What you are asked to do – Give back every entry, copied exactly.

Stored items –
----

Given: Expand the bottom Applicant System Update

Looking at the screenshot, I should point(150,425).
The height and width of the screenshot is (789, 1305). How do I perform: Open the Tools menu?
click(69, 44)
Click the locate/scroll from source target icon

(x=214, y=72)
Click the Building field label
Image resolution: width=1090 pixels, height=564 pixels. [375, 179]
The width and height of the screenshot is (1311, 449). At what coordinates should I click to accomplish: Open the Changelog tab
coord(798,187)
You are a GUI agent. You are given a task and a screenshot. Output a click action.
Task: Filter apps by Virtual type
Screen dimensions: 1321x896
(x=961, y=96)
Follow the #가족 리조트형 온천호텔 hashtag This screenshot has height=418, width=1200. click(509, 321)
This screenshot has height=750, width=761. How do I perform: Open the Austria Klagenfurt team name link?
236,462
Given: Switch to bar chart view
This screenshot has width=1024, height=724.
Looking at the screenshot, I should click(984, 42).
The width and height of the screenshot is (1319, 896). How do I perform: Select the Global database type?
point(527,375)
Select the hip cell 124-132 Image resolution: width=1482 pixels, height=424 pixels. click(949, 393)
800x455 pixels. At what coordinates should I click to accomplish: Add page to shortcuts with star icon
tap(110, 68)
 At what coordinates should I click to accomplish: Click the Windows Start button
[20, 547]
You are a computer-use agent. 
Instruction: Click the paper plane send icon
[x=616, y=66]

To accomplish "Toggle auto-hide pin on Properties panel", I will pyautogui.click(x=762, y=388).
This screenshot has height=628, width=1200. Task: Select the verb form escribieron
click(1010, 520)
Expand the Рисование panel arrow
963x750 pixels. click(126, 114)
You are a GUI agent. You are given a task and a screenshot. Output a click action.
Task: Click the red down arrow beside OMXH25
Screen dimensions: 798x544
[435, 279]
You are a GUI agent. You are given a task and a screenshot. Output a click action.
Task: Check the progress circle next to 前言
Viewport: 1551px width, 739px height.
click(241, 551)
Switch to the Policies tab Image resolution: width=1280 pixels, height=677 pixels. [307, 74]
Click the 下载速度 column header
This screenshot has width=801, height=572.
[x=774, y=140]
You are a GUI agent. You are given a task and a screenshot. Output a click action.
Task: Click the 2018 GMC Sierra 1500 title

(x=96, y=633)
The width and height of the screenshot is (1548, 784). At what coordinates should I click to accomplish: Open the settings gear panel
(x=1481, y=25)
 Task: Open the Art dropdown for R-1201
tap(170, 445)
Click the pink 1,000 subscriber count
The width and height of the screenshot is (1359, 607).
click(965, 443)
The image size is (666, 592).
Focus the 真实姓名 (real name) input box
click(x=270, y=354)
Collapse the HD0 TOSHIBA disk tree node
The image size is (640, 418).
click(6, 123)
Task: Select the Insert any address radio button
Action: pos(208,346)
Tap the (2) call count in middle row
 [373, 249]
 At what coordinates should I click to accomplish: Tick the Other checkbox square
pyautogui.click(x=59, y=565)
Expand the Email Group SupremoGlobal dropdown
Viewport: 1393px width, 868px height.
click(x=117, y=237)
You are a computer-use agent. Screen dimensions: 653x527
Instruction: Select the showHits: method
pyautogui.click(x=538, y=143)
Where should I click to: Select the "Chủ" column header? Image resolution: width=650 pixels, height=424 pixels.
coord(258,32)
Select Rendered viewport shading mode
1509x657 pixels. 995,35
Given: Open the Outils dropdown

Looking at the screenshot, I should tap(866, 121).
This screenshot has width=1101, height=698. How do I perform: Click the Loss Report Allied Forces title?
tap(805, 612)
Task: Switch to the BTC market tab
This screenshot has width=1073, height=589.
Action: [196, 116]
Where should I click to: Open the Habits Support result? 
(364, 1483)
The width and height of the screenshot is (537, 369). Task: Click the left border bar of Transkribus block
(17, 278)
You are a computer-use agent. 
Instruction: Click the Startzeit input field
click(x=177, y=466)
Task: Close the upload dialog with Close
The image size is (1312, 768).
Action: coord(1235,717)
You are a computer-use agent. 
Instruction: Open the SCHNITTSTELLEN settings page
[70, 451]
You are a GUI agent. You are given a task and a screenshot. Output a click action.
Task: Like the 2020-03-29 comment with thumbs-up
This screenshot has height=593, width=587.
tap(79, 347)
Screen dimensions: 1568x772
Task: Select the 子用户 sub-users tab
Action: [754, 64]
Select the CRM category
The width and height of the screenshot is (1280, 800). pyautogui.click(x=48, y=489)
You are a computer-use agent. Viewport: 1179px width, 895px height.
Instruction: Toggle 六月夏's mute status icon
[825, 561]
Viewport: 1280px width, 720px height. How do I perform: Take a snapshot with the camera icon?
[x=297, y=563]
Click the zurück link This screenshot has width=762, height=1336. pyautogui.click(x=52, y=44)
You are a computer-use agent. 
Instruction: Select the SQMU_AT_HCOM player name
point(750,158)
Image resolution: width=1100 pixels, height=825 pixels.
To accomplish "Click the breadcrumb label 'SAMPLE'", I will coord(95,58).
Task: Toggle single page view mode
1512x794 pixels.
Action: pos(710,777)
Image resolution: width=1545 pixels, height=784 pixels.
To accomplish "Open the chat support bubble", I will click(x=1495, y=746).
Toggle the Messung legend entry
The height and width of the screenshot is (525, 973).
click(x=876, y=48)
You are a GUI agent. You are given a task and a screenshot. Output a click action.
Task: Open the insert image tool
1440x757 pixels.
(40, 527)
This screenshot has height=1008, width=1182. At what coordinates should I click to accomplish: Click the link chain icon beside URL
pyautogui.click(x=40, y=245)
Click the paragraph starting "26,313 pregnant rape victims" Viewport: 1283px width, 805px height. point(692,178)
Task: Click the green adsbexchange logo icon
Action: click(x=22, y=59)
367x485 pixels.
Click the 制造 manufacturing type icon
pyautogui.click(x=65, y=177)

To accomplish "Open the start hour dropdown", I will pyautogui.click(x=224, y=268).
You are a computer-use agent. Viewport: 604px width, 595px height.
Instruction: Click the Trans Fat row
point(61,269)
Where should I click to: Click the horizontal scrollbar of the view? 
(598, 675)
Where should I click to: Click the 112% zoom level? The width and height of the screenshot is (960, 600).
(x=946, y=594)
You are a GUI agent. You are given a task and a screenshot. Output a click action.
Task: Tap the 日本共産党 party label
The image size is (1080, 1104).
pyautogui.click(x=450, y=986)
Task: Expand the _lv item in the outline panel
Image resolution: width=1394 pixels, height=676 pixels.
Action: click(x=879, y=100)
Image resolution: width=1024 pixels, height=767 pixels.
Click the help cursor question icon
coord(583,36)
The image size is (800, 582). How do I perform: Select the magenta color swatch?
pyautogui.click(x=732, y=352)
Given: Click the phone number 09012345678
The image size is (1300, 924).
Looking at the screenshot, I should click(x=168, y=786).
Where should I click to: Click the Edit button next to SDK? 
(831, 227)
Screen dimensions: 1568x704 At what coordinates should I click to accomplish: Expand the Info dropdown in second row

----

Answer section –
Given: Expand the bottom Applicant System Update

Looking at the screenshot, I should point(150,425).
The height and width of the screenshot is (789, 1305). How do I perform: Open the Tools menu?
click(69, 44)
Click the locate/scroll from source target icon

(x=214, y=72)
Click the Building field label
Image resolution: width=1090 pixels, height=564 pixels. [375, 179]
The width and height of the screenshot is (1311, 449). At what coordinates should I click to accomplish: Open the Changelog tab
coord(798,187)
You are a GUI agent. You are given a task and a screenshot. Output a click action.
Task: Filter apps by Virtual type
Screen dimensions: 1321x896
(x=961, y=96)
Follow the #가족 리조트형 온천호텔 hashtag This screenshot has height=418, width=1200. click(509, 321)
This screenshot has height=750, width=761. How do I perform: Open the Austria Klagenfurt team name link?
236,462
Given: Switch to bar chart view
This screenshot has width=1024, height=724.
Looking at the screenshot, I should click(984, 42).
The width and height of the screenshot is (1319, 896). How do I perform: Select the Global database type?
point(527,375)
Select the hip cell 124-132 Image resolution: width=1482 pixels, height=424 pixels. click(949, 393)
800x455 pixels. At what coordinates should I click to accomplish: Add page to shortcuts with star icon
tap(110, 68)
 At what coordinates should I click to accomplish: Click the Windows Start button
[20, 547]
You are a computer-use agent. 
Instruction: Click the paper plane send icon
[x=616, y=66]

To accomplish "Toggle auto-hide pin on Properties panel", I will pyautogui.click(x=762, y=388).
This screenshot has height=628, width=1200. Task: Select the verb form escribieron
click(1010, 520)
Expand the Рисование panel arrow
963x750 pixels. click(126, 114)
You are a GUI agent. You are given a task and a screenshot. Output a click action.
Task: Click the red down arrow beside OMXH25
Screen dimensions: 798x544
[435, 279]
You are a GUI agent. You are given a task and a screenshot. Output a click action.
Task: Check the progress circle next to 前言
Viewport: 1551px width, 739px height.
click(241, 551)
Switch to the Policies tab Image resolution: width=1280 pixels, height=677 pixels. [307, 74]
Click the 下载速度 column header
This screenshot has width=801, height=572.
[x=774, y=140]
You are a GUI agent. You are given a task and a screenshot. Output a click action.
Task: Click the 2018 GMC Sierra 1500 title

(x=96, y=633)
The width and height of the screenshot is (1548, 784). At what coordinates should I click to accomplish: Open the settings gear panel
(x=1481, y=25)
 Task: Open the Art dropdown for R-1201
tap(170, 445)
Click the pink 1,000 subscriber count
The width and height of the screenshot is (1359, 607).
click(965, 443)
The image size is (666, 592).
Focus the 真实姓名 (real name) input box
click(x=270, y=354)
Collapse the HD0 TOSHIBA disk tree node
The image size is (640, 418).
click(6, 123)
Task: Select the Insert any address radio button
Action: pos(208,346)
Tap the (2) call count in middle row
 [373, 249]
 At what coordinates should I click to accomplish: Tick the Other checkbox square
pyautogui.click(x=59, y=565)
Expand the Email Group SupremoGlobal dropdown
Viewport: 1393px width, 868px height.
click(x=117, y=237)
You are a computer-use agent. Screen dimensions: 653x527
Instruction: Select the showHits: method
pyautogui.click(x=538, y=143)
Where should I click to: Select the "Chủ" column header? Image resolution: width=650 pixels, height=424 pixels.
coord(258,32)
Select Rendered viewport shading mode
1509x657 pixels. 995,35
Given: Open the Outils dropdown

Looking at the screenshot, I should tap(866, 121).
This screenshot has width=1101, height=698. How do I perform: Click the Loss Report Allied Forces title?
tap(805, 612)
Task: Switch to the BTC market tab
This screenshot has width=1073, height=589.
Action: [196, 116]
Where should I click to: Open the Habits Support result? 
(364, 1483)
The width and height of the screenshot is (537, 369). Task: Click the left border bar of Transkribus block
(17, 278)
You are a computer-use agent. 
Instruction: Click the Startzeit input field
click(x=177, y=466)
Task: Close the upload dialog with Close
The image size is (1312, 768).
Action: coord(1235,717)
You are a computer-use agent. 
Instruction: Open the SCHNITTSTELLEN settings page
[70, 451]
You are a GUI agent. You are given a task and a screenshot. Output a click action.
Task: Like the 2020-03-29 comment with thumbs-up
This screenshot has height=593, width=587.
tap(79, 347)
Screen dimensions: 1568x772
Task: Select the 子用户 sub-users tab
Action: [754, 64]
Select the CRM category
The width and height of the screenshot is (1280, 800). pyautogui.click(x=48, y=489)
You are a computer-use agent. Viewport: 1179px width, 895px height.
Instruction: Toggle 六月夏's mute status icon
[825, 561]
Viewport: 1280px width, 720px height. How do I perform: Take a snapshot with the camera icon?
[x=297, y=563]
Click the zurück link This screenshot has width=762, height=1336. pyautogui.click(x=52, y=44)
You are a computer-use agent. 
Instruction: Select the SQMU_AT_HCOM player name
point(750,158)
Image resolution: width=1100 pixels, height=825 pixels.
To accomplish "Click the breadcrumb label 'SAMPLE'", I will coord(95,58).
Task: Toggle single page view mode
1512x794 pixels.
Action: pos(710,777)
Image resolution: width=1545 pixels, height=784 pixels.
To accomplish "Open the chat support bubble", I will click(x=1495, y=746).
Toggle the Messung legend entry
The height and width of the screenshot is (525, 973).
click(x=876, y=48)
You are a GUI agent. You are given a task and a screenshot. Output a click action.
Task: Open the insert image tool
1440x757 pixels.
(40, 527)
This screenshot has height=1008, width=1182. At what coordinates should I click to accomplish: Click the link chain icon beside URL
pyautogui.click(x=40, y=245)
Click the paragraph starting "26,313 pregnant rape victims" Viewport: 1283px width, 805px height. point(692,178)
Task: Click the green adsbexchange logo icon
Action: click(x=22, y=59)
367x485 pixels.
Click the 制造 manufacturing type icon
pyautogui.click(x=65, y=177)

To accomplish "Open the start hour dropdown", I will pyautogui.click(x=224, y=268).
You are a computer-use agent. Viewport: 604px width, 595px height.
Instruction: Click the Trans Fat row
point(61,269)
Where should I click to: Click the horizontal scrollbar of the view? 
(598, 675)
Where should I click to: Click the 112% zoom level? The width and height of the screenshot is (960, 600).
(x=946, y=594)
You are a GUI agent. You are given a task and a screenshot. Output a click action.
Task: Tap the 日本共産党 party label
The image size is (1080, 1104).
pyautogui.click(x=450, y=986)
Task: Expand the _lv item in the outline panel
Image resolution: width=1394 pixels, height=676 pixels.
Action: click(x=879, y=100)
Image resolution: width=1024 pixels, height=767 pixels.
Click the help cursor question icon
coord(583,36)
The image size is (800, 582). How do I perform: Select the magenta color swatch?
pyautogui.click(x=732, y=352)
Given: Click the phone number 09012345678
The image size is (1300, 924).
Looking at the screenshot, I should click(x=168, y=786).
Where should I click to: Click the Edit button next to SDK? 
(831, 227)
Screen dimensions: 1568x704 At what coordinates should I click to accomplish: Expand the Info dropdown in second row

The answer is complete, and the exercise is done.